What is Yield Spread Premium? Simply put, it’s a credit you get for accepting higher than market refinance rates. Think of Yield Spread Premium as discount points in reverse. For every .25% you allow the lender to mark up your interest rate you’ll get a credit of one percent of your loan amount. This credit is used to pay your origination fee and other settlement costs.
The higher your closing costs the more markup you’ll need to cover. This is how those “no fee” and “no cash out-of-pocket” mortgage refinancing offers work. The problem with accepting Yield Spread Premium is that you’re giving up the lowest current mortgage rates which means you’ll have a higher payment for the entire time you keep the loan. Instead of breaking even you’re going to reach a point where you’re losing money by having the lender cover your closing costs. If you can afford the fees it’s almost always better to pay closing costs yourself if you plan on keeping your home.

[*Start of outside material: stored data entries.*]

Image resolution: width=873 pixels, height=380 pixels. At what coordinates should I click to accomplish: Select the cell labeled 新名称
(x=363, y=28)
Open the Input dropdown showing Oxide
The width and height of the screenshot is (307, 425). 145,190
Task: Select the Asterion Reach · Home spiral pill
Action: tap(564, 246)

How to Calculate Your Break-Even Point
Are you still questioning should I refinance? One way to put your mind at ease about paying for a new home loan is to calculate how long it’s going to take to recoup your out-of-pocket expenses. You can use a simple mortgage calculator like this one to calculate the number of months it’s going to take you to reach your break-even point.
Simple Mortgage Calculator
Once you know how much your monthly payment is going down from current mortgage rates divide your total closing costs by your savings. (The difference between the old payment amount and the new) This will tell you approximately the number of months it’s going to take breaking even.

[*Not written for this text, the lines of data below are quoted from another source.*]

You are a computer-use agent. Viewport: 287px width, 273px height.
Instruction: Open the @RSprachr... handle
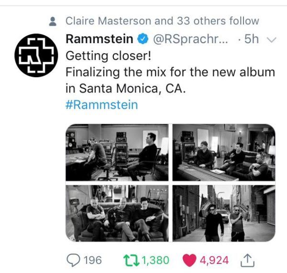tap(190, 39)
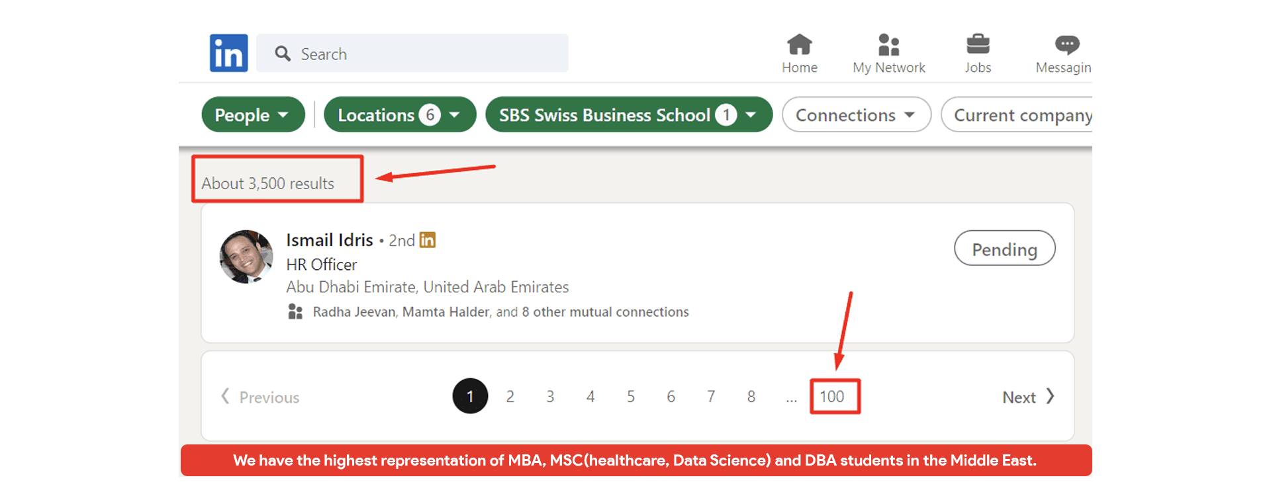The image size is (1271, 496).
Task: Open Ismail Idris profile name link
Action: point(330,240)
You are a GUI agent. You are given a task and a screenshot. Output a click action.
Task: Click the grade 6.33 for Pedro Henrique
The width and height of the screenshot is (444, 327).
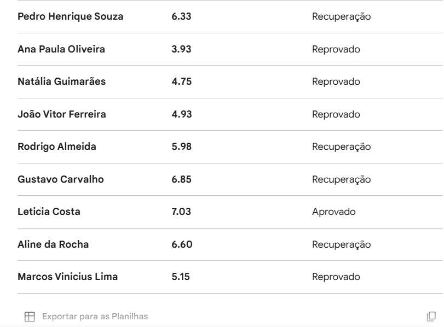[x=181, y=17]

I say approximately because it doesn’t factor in taxes or changes in term-length. As long as you’re keeping the same term-length (term-length is the number of years) or going shorter, the approximation works. (If you’re going longer, say from a 15-year to a 30-year mortgage you’ll probably never break even.)
Once you know how long it’s going to take you to break-even recouping your mortgage settlement fees you can answer the question “Should I Refinance.” If you’re comfortable with the amount of time it’s going to take breaking even then mortgage refinancing probably makes sense. Remember, the better you shop for fees and the less you pay for things like loan origination the faster you’ll reach your break-even point.